25 de março de 2024

O 25 de Abril na Ilha

 



O café Lanheiro estava à pinha: novos e velhos reunidos para ouvir "histórias do25 de Abril nas tabernas", naquela que terá sido a mais genuína iniciativa das comemorações dos 50 anos da revolução -  testemunhos de quem a viveu, sob diversas formas. Durante a tarde de domingo, esteve ali tudo:  o povo e a forma como vivia, sem paz, pão, habitação; os privilegiados da Guia (Artur Carreira e Amândio Neves assumiram-no e contaram-no com grande generosidade, desde a campanha de Humberto Delgado às lutas estudantis em Coimbra), os que não conseguiram escapar à guerra e combatiam contra a vontade, os que foram vítimas do processo de descolonização. E os que cresceram a ouvir as histórias dos pais e avós, que já nunca conheceram a ditadura mas têm consciência e valorizam as portas que abril abriu. Ao fundo, uma fotografia antiga dos homens que criaram a primeira Comissão de Melhoramentos da Ilha, essa terra especial onde o tempo fez cinza da brasa. Um mão cheia deles. 
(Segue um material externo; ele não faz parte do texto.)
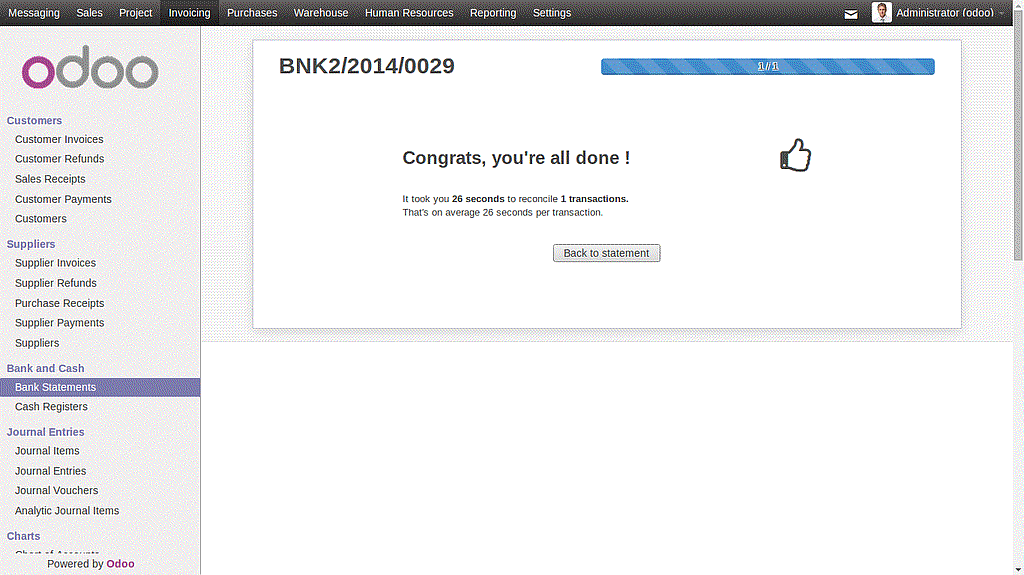Select Supplier Payments in sidebar
1024x575 pixels.
click(59, 323)
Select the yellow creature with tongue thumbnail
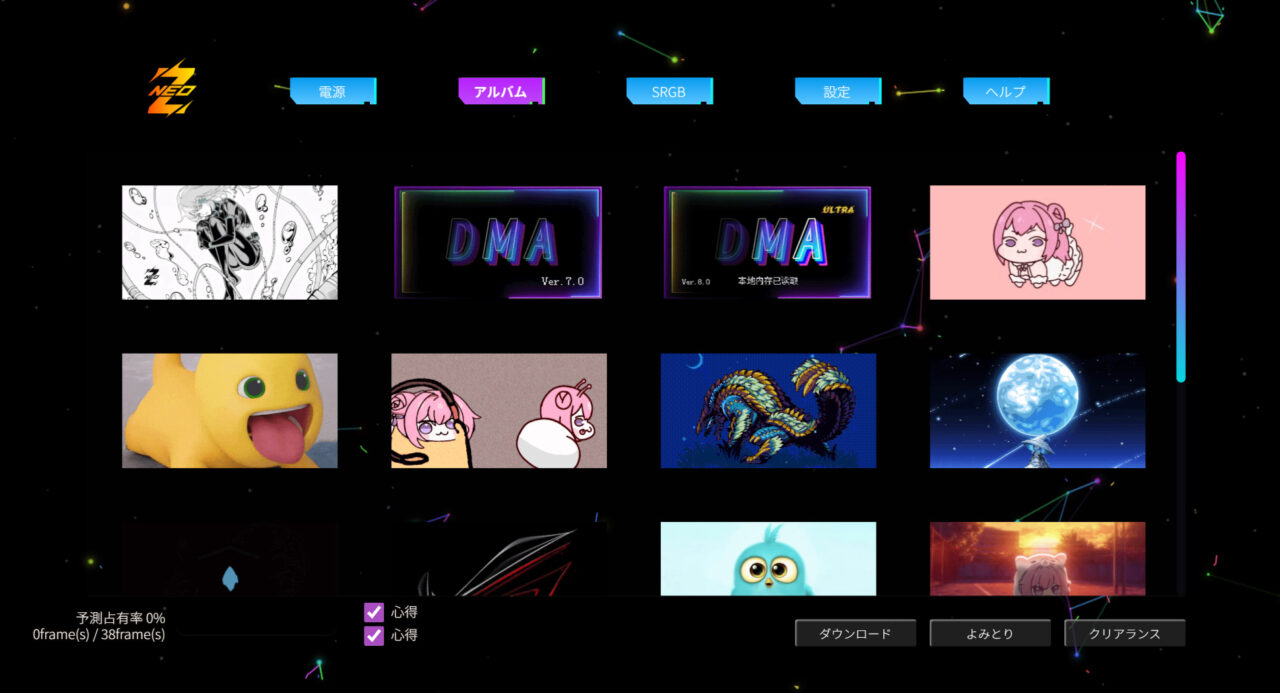Screen dimensions: 1280x693 click(230, 410)
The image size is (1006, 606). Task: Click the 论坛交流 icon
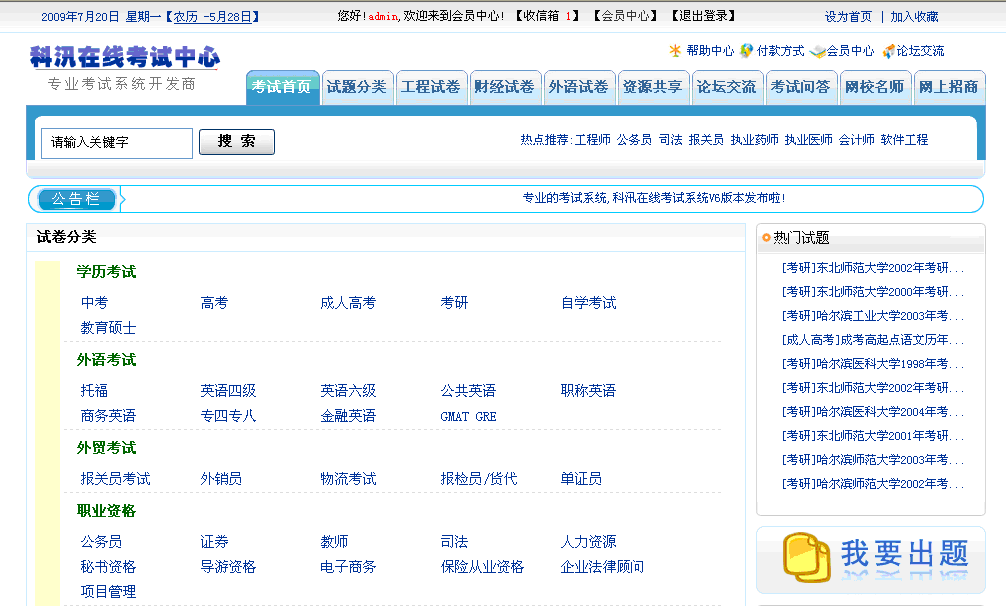pos(888,51)
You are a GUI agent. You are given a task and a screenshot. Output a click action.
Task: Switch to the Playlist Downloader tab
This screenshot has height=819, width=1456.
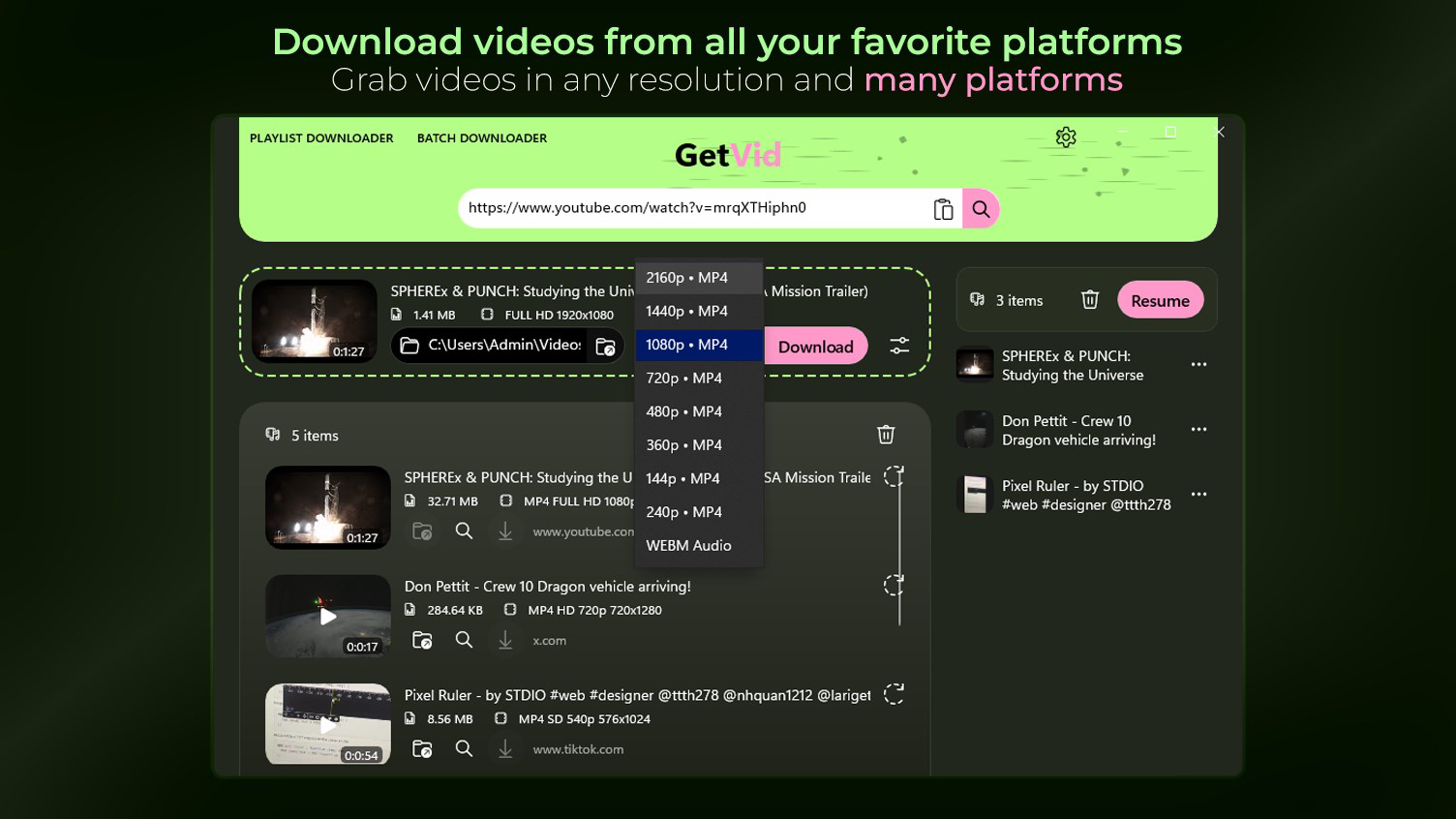pyautogui.click(x=321, y=137)
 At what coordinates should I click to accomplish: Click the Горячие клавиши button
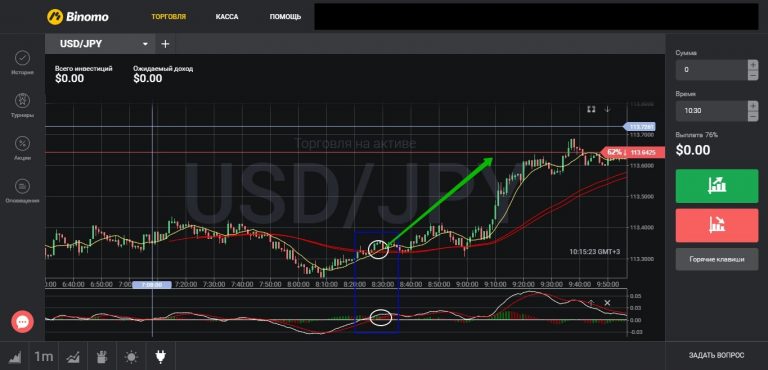[717, 259]
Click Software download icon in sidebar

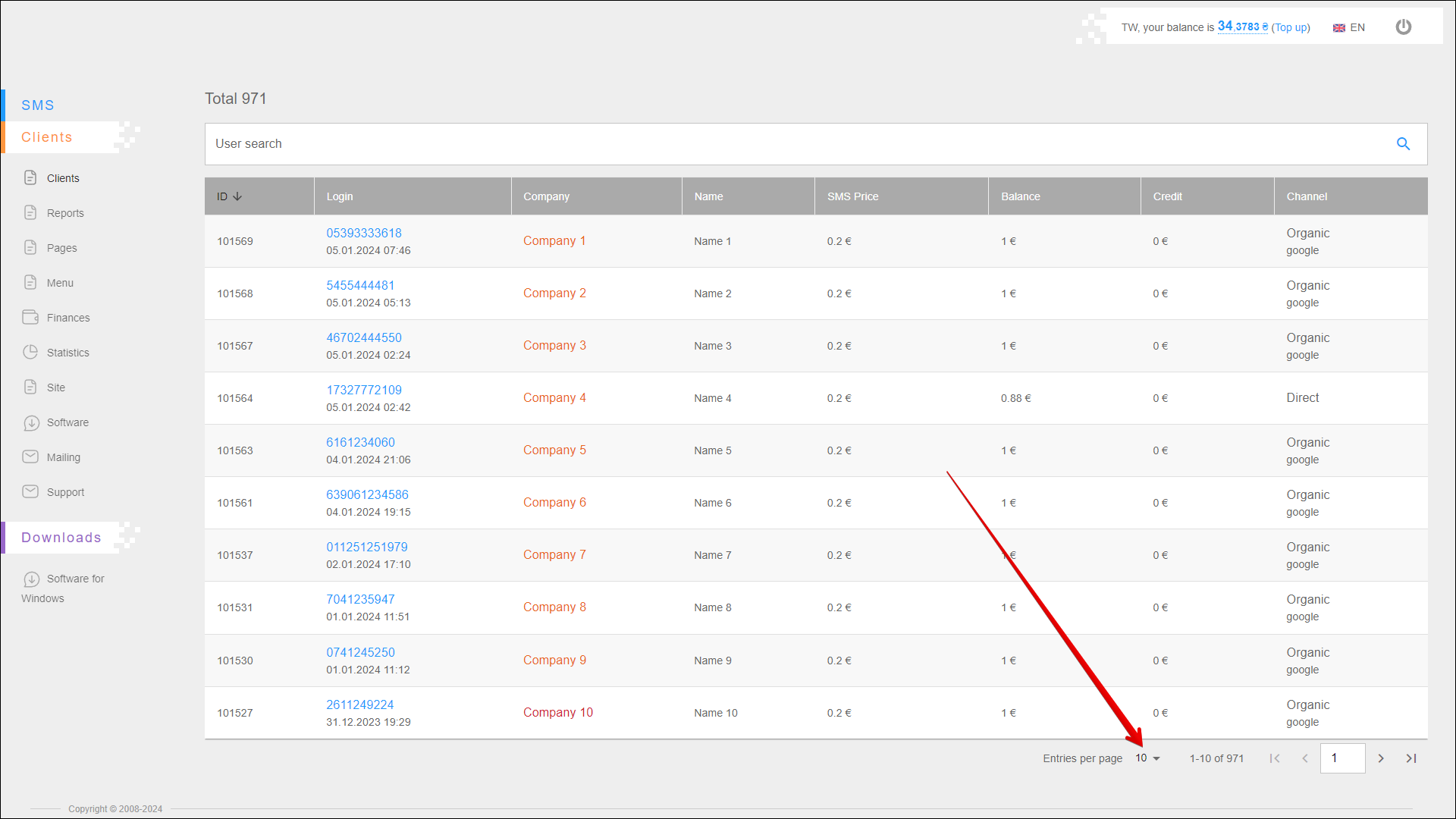coord(31,423)
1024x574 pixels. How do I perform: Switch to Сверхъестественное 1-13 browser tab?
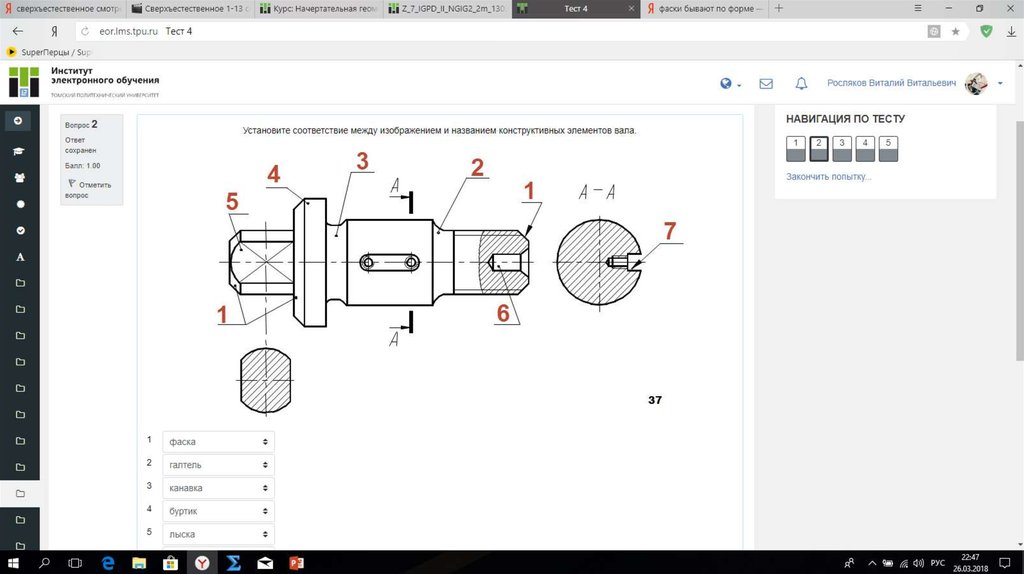(x=190, y=9)
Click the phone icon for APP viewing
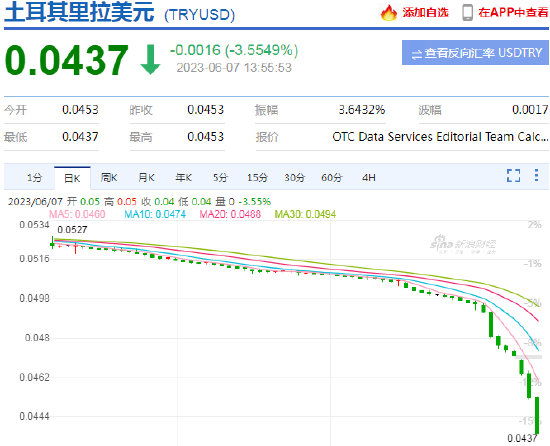The image size is (550, 446). click(x=467, y=13)
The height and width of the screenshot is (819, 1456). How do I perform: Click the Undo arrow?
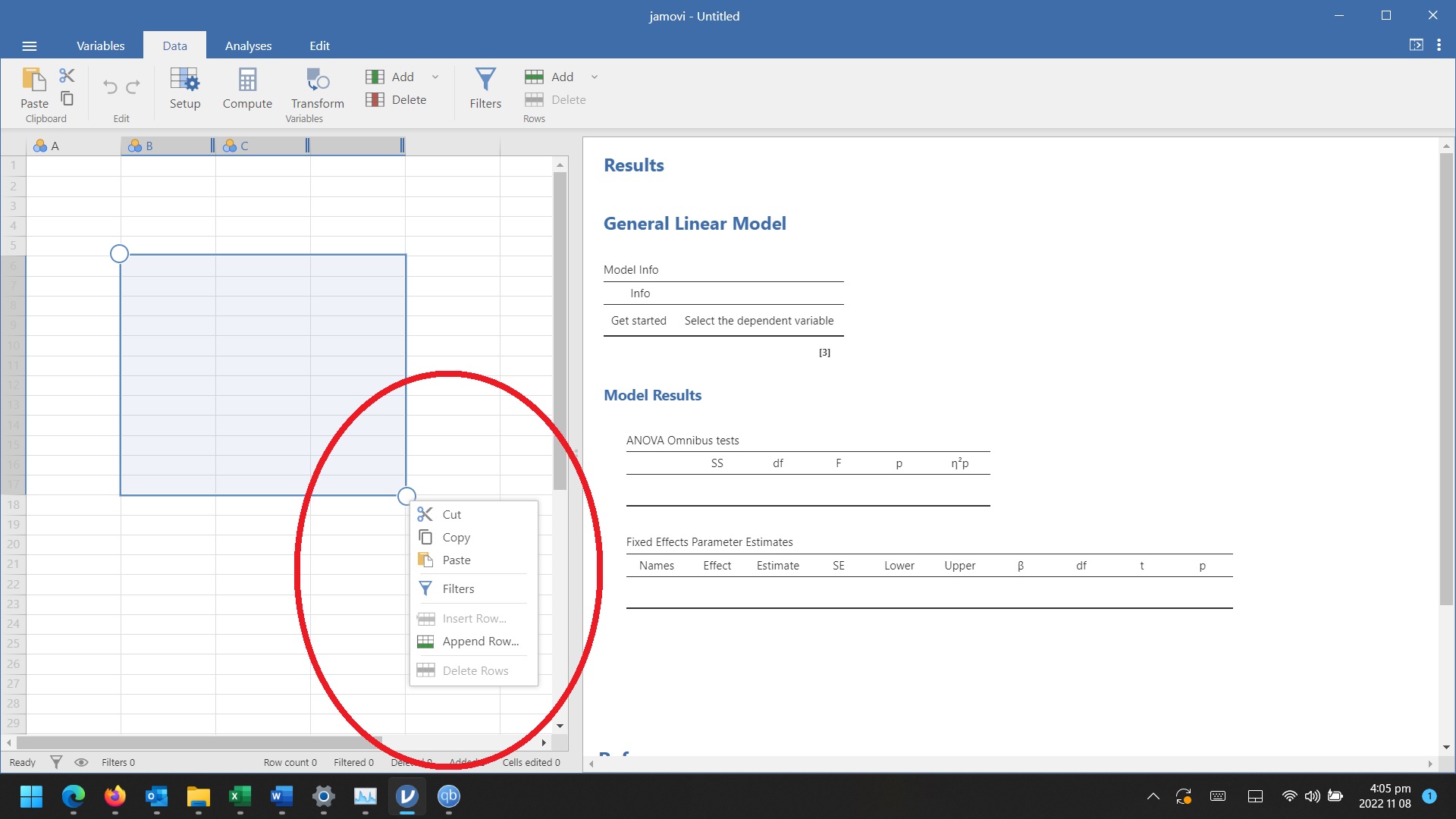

"Estes homens sofreram muito. Ninguém imagina. O povo vivia mal". As palavras da Ti Preciosa, viúva de um desses homens, avó da Patrícia, que agora gere o Lanheiro (antiga taberna) vão ecoar-me por muito tempo. O medo. O medo de falar, de agir, de ser "chamado a Pombal", à Câmara, ou ao capitão Gonzaga. Os pides infiltrados entre a populaça, controlados pelos homens poderosos da terra. As diferenças tão vincadas entre uma aldeia como a Ilha (que podia ser a minha Moita do Boi) e a Guia, "que ao pé de nós era uma cidade". As diferenças tão vincadas na sociedade. E a declaração emocionada de António Moderno, professor jubilado: "Ninguém imagina a alegria que eu sinto em olhar à minha volta e ver que o neto do sapateiro é engenheiro, que toda a gente tem instrução, quando naquela altura havia três ou quatro licenciados. O 25 de Abril foi o dia mais feliz da minha vida".

A ilha é uma terra especial. Dali sempre brotou intervenção pública, sobretudo cultural. E ontem, ao ver aquele encontro de gerações e de interesses (que terminou com a brilhante atuação dos músicos André Ramalhais e Evandro Capitão, a acompanhar a declamação da poesia de Ary dos Santos pela Lina Oliveira), tive a certeza de que ali se cumpriu Abril. 

Só nos faltava agora que este Abril não se cumprisse.

1 comentário:

  1. A Ilha de facto em termos de Associativismo, eventos culturais e sobretudo bairrismo é um exemplo para o resto do Concelho. Politicamente enquadra-se na maioria do concelho, normalmente nas urnas ganha o PSD. Provavelmente são os outros partidos que não conseguem passar a mensagem ou então é simplesmente o velho habito de Votar na Seta que vai para o céu.